From the material beneath, pull every line with the word "give".

_Data in this exercise_:

■ ■ ■ ■

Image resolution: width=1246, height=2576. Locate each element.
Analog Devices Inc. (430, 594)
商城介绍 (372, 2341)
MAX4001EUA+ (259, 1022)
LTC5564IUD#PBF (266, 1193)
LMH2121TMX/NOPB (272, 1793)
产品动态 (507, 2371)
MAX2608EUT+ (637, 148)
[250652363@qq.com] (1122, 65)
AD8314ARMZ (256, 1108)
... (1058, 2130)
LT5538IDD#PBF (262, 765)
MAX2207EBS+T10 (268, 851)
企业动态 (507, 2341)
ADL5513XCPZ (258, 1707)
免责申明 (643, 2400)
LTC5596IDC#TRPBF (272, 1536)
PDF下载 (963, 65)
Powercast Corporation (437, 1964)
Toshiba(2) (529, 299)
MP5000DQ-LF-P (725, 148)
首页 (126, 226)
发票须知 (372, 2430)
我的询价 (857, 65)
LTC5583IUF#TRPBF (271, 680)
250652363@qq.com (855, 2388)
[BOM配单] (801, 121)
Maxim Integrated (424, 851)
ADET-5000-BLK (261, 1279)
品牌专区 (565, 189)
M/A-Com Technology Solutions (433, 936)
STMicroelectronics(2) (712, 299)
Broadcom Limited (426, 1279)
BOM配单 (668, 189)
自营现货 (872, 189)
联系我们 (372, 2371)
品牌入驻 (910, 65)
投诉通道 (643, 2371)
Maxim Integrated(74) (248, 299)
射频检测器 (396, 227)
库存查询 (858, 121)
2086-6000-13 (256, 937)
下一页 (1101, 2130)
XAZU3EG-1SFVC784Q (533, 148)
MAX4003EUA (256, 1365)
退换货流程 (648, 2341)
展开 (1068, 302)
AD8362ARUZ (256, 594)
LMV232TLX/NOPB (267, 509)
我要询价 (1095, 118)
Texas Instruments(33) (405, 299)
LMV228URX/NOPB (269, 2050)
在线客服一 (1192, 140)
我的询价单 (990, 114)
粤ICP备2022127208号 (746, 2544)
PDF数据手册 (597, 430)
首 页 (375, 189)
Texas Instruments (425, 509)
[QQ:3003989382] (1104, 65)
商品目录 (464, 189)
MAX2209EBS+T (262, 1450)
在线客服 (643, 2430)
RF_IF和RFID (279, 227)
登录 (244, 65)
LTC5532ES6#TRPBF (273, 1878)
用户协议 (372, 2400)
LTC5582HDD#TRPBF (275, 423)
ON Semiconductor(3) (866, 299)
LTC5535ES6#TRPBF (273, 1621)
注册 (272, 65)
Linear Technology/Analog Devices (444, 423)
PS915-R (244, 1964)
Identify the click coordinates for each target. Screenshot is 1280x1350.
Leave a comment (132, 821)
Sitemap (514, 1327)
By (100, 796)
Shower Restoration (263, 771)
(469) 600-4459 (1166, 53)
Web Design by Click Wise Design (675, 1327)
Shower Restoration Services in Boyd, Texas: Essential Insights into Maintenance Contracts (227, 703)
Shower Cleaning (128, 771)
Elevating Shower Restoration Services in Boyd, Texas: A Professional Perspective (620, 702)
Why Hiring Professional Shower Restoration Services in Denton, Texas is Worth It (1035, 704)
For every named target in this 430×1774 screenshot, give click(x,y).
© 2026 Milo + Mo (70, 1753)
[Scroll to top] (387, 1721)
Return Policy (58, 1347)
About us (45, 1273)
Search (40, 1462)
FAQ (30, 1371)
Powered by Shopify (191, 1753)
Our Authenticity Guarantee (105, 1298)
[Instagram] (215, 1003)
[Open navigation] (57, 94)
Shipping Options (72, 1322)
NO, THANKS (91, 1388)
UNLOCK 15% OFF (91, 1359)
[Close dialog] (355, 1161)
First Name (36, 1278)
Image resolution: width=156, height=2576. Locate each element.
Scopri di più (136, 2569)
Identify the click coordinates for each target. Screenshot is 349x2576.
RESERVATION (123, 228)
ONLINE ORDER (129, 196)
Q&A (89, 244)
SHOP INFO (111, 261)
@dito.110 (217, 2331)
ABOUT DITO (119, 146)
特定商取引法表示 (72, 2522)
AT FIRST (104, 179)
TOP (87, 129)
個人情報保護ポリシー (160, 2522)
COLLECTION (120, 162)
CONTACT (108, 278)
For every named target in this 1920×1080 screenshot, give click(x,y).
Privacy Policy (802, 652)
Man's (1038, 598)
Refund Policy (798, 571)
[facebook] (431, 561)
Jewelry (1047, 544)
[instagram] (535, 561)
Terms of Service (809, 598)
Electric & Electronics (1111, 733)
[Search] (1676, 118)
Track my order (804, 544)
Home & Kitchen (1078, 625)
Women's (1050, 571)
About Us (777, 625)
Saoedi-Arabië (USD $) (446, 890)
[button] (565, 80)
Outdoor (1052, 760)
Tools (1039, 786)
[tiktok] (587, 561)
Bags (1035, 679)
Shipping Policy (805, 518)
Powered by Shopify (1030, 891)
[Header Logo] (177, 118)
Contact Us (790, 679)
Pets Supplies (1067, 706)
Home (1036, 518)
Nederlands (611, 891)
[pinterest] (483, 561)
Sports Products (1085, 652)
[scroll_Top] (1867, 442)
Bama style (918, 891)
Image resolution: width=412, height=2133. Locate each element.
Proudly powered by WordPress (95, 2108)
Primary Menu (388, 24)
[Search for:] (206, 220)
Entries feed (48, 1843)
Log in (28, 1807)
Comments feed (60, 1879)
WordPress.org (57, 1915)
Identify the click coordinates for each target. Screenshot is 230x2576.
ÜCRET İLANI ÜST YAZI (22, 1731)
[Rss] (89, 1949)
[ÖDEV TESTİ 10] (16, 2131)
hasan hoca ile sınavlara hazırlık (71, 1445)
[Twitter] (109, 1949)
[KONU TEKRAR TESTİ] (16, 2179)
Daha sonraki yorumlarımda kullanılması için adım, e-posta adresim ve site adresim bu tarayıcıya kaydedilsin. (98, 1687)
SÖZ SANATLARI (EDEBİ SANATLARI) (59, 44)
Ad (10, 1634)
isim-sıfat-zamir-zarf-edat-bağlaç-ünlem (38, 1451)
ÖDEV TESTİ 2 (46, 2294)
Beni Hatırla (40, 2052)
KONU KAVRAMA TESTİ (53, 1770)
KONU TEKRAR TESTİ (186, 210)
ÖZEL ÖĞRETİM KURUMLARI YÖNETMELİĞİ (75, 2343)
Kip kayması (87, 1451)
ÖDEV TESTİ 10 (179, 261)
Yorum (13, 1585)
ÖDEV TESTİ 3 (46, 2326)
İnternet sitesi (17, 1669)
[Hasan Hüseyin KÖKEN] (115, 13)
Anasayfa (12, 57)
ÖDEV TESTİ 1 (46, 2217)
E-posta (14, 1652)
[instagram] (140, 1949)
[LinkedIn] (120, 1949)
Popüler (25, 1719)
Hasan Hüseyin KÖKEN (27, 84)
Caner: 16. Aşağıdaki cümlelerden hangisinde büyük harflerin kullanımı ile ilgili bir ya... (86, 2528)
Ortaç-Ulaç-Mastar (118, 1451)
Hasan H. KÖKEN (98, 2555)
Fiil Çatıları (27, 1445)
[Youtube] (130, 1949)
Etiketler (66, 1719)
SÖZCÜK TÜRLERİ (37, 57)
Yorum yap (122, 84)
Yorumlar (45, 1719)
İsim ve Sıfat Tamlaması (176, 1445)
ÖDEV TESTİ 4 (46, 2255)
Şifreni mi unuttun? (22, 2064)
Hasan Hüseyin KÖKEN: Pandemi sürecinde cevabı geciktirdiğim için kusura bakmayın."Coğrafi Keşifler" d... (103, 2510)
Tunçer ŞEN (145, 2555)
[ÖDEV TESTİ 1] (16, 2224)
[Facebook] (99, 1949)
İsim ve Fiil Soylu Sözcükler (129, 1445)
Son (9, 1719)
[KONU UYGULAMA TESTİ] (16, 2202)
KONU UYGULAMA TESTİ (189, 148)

■ ■ ■ ■

_Task solution_:
For every named target in this 430×1774 screenshot, give click(x,y).
For every named target in this 1920×1080 screenshot, give click(x,y).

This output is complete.